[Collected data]

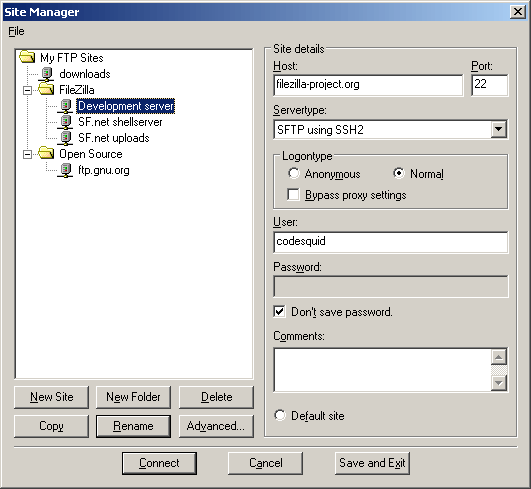Click the Advanced... button

coord(216,426)
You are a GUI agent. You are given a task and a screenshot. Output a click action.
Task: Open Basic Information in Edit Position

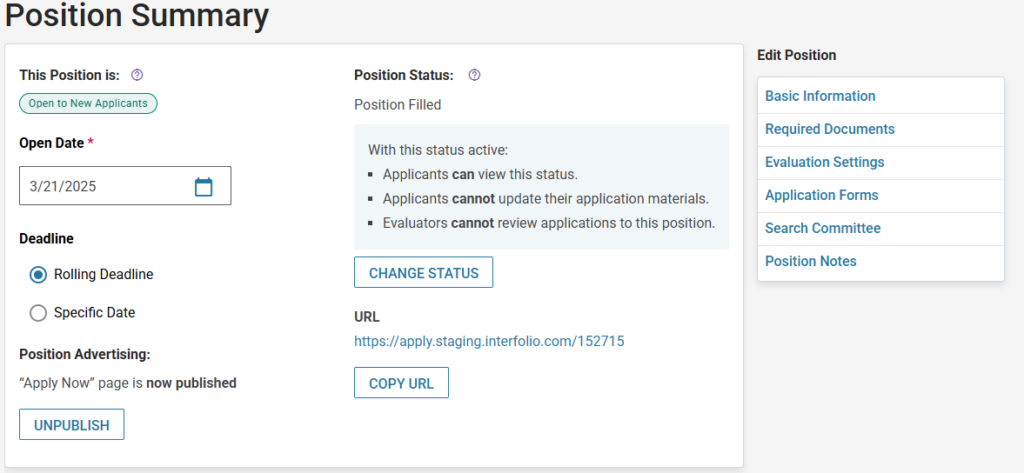(x=820, y=96)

Requirement — Your task is to give again, unchanged, the lines from the line that contains "You are a GUI" to the end of the records. Include both end lines but no pictures.

Solution to this exercise —
You are a GUI agent. You are given a task and a screenshot. Output a click action.
Task: Open Basic Information in Edit Position

(x=820, y=96)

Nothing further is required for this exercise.